While following up on this case Kraus is told to give priority to the missing princess of Bulgaria, in Berlin for a visit with her husband.  Her husband tells Kraus that the couple went to a nightclub where his wife was hypnotized.  All was well until the princess’s husband woke in the middle of the night to discover that his wife was no longer in their hotel suite.

When Kraus interviews the hotel’s doorman, he is told that the princess indeed came to the lobby at midnight, said she had to go out for cigarettes, asked for the location of the nearest train station, and left the hotel.  She walked like a sleepwalker, the doorman says.

Then Kraus discovers that there have been three other cases in which young women have gone missing, and all appeared to be “going somewhere in their sleep.”  Interestingly, all three were foreigners.  No one had put the three cases together yet, but Kraus is sure there’s a connection if only he can find it.
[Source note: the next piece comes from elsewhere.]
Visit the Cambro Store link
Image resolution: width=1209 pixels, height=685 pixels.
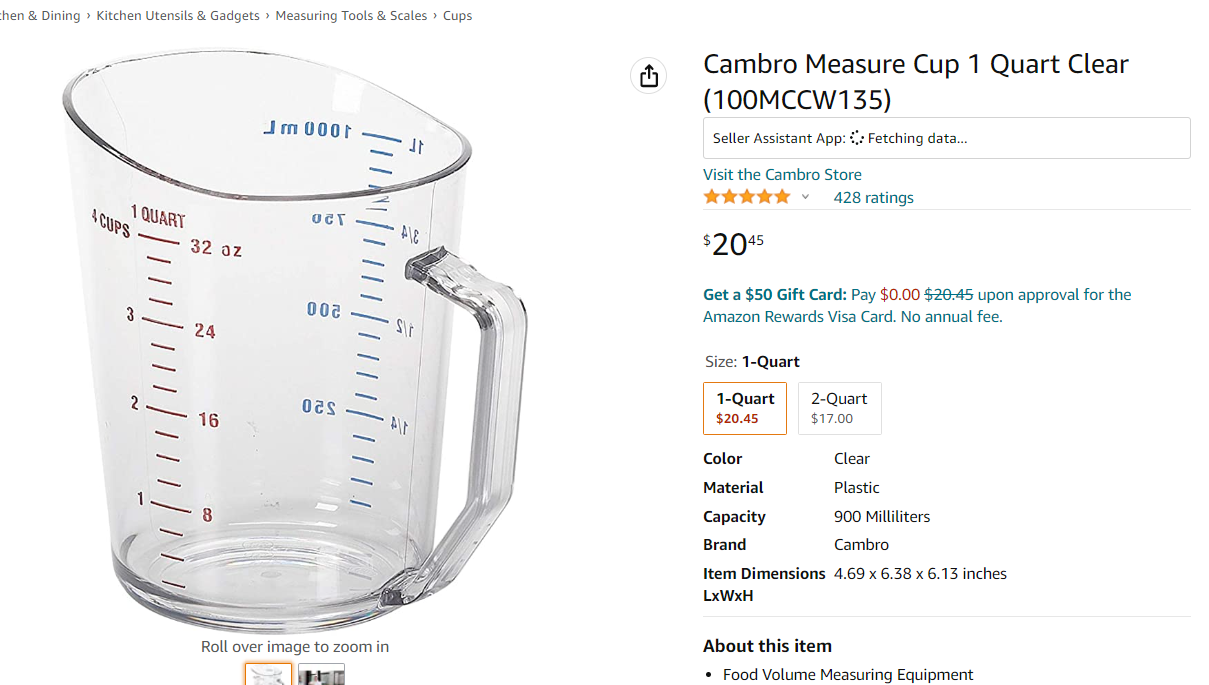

In the midst of all this is the rising strength of the Nazi Party. Although the reader knows that 1932 is just the beginning, there are already many ominous signs in the city.   Brownshirts march unmolested through the streets holding signs with grotesque caricatures of Jews, chanting “Every time you buy from Jews, you harm your fellow Germans!”  Newspaper articles encourage mob violence against Jews and Communists.  Jewish children are beaten up in schools while teachers ignore the bullies.  And yet the Jews couldn’t or wouldn’t read the handwriting on the wall.

Willi Kraus, holder of an Iron Cross, First Class for bravery in World War I, is still disbelieving:  “Had fear overcome all logic?  They still had a constitution, yes? An army.  Laws.  Had (they) so little faith in Germany, in (his) fellow Germans that he thought they’d sell themselves out to a gang of criminals?” One wants to shout yes, yes, yes, but of course one can’t change the past.

The Sleepwalkers is similar to several other books about the Weimar Republic (see my reviews of If the Dead Rise Not, May 24 and The Garden of Beasts, April 16).  However, the fact that Willi Kraus is a Jew as well as a detective and a medal-winning World War I soldier gives this novel a different twist.  He’s both on the inside and the outside.  There’s decadence, suspense, and history a-plenty in Paul Grossman’s first book.